The technocracy of Western foreign policy experts neatly blinds them to reality. That is why the fake blog, A Gay Girl in Damascus, was so effective at playing into the false linkage between technology and revolution, between political instability and reform, that dominates their view of the world. A dominance that is entrenched by their misreading of their own recent history as being progressive, rather than a revived feudalism under a socialist red flag.



Progressive liberalization as the political destiny of states confronted with modern technology is an idea that should have died a decade ago during the first techno-adrenaline rush of the internet, when it was clear that this was simply not happening. Since then the global village has filled up with dictatorships ruling over populations that have internet cafes and 3G phones. But the Arab Spring has played too neatly into the globalist package sold by the experts. It finally delivers what they were promising all along, liberalization through globalization, the metal and silicon hand of technology coming down on the liberal side of history.

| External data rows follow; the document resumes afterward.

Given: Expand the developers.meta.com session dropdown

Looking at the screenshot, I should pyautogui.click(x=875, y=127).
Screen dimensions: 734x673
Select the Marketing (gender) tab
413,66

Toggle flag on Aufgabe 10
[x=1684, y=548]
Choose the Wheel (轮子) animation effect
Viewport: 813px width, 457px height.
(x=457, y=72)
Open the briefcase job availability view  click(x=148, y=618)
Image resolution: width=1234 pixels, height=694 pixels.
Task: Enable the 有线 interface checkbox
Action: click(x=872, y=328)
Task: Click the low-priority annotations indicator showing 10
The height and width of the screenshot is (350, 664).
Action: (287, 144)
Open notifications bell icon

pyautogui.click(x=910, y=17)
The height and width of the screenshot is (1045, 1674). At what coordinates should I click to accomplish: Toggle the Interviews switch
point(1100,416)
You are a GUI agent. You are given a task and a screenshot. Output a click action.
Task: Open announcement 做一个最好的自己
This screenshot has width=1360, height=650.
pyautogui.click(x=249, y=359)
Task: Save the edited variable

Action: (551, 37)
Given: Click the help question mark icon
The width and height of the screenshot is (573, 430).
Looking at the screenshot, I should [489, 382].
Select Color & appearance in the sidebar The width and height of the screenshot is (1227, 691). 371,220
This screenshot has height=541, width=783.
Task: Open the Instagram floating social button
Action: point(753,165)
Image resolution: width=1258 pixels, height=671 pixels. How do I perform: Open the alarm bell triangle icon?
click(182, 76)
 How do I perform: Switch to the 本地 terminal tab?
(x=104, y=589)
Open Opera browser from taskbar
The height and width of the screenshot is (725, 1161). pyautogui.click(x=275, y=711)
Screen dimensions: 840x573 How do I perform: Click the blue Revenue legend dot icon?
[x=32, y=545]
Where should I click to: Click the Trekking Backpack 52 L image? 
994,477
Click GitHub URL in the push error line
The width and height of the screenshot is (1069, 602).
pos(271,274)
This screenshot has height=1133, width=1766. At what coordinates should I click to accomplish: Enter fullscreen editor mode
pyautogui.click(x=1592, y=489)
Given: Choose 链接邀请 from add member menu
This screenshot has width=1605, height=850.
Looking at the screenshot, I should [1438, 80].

Global Communication is indeed changing the world, but not necessarily for the better. Or the freer. It is easier than ever to be heard, but harder than ever to be listened to. Accessibility is still bounded by gatekeepers. And as Wikileaks demonstrated, the identity of the gatekeepers hasn't changed all that much. It's easy to put a message out there, but the sheer volume of messages reduces communications to a garble of noise. Web 2.0 used social media to filter and index the messages, turning everyone into a participant in the cultural wars.



The Brave New Digital World is just as welcoming of Islamists as of rationalists. The vast amounts of information are not a barrier to medieval fanatics, instead the information becomes an ocean from which everyone may draw whatever information suits them and use it to populate their own ecosystem of ideas. Each faction carries on its cultural war for dominance in a world that has no more boundaries and against a West that no longer believes in anything except being fairminded.



Where Islamists use technology as a means to bring about their preferred social and political order, the Western liberals who are the most enthusiastic believers in transparency through technocracy want it to bring about some form of global consensus. Which it will, just not one that allows them to keep their heads.



The defect is not in their intelligence, but in their analysis of history as a force sweeping their way. That messianic view has characterized the left all along and given it a sense of destiny. But the analysis was always a bad one. The historical analysis depended on a cycle of revolutions liberating new groups of oppressed peoples to eventually create an absolute equality. But revolutions are just as likely to lead to tyranny as to freedom. A principle that the left's own revolutions have shown to be true.



Western liberalization was driven less by population revolution and more by economic prosperity. But in countries where prosperity is limited to those at the top, revolutions revert to the feudal, Communists and radical socialists become a new feudal nobility. Or in the Middle East, Islamists. Technology cannot lead to universal participation in nations without universal literacy. And even universal participation does not overcome the disparity of power. Nothing truly does.



The romance of the technocracy reassures liberals of the inevitable historical destiny of their cause. Which is why they ignore all contradictory trends. Their willingness to see global culture as a destiny and a destination, rather than a battlefield, sustains the myth and makes the defeat of human rights around the world seem like a victory. Even the cultural expansionism of the Muslim Brotherhood is seen as a positive thing if it leads to a global culture.



In championing technocracy over national interest, they have become just as agenda agnostic as the technologies that make the global cultural battlefield possible. By embracing a post-American world, they have opened the door to a global cultural war, rather than the global cultural order that they have envisioned.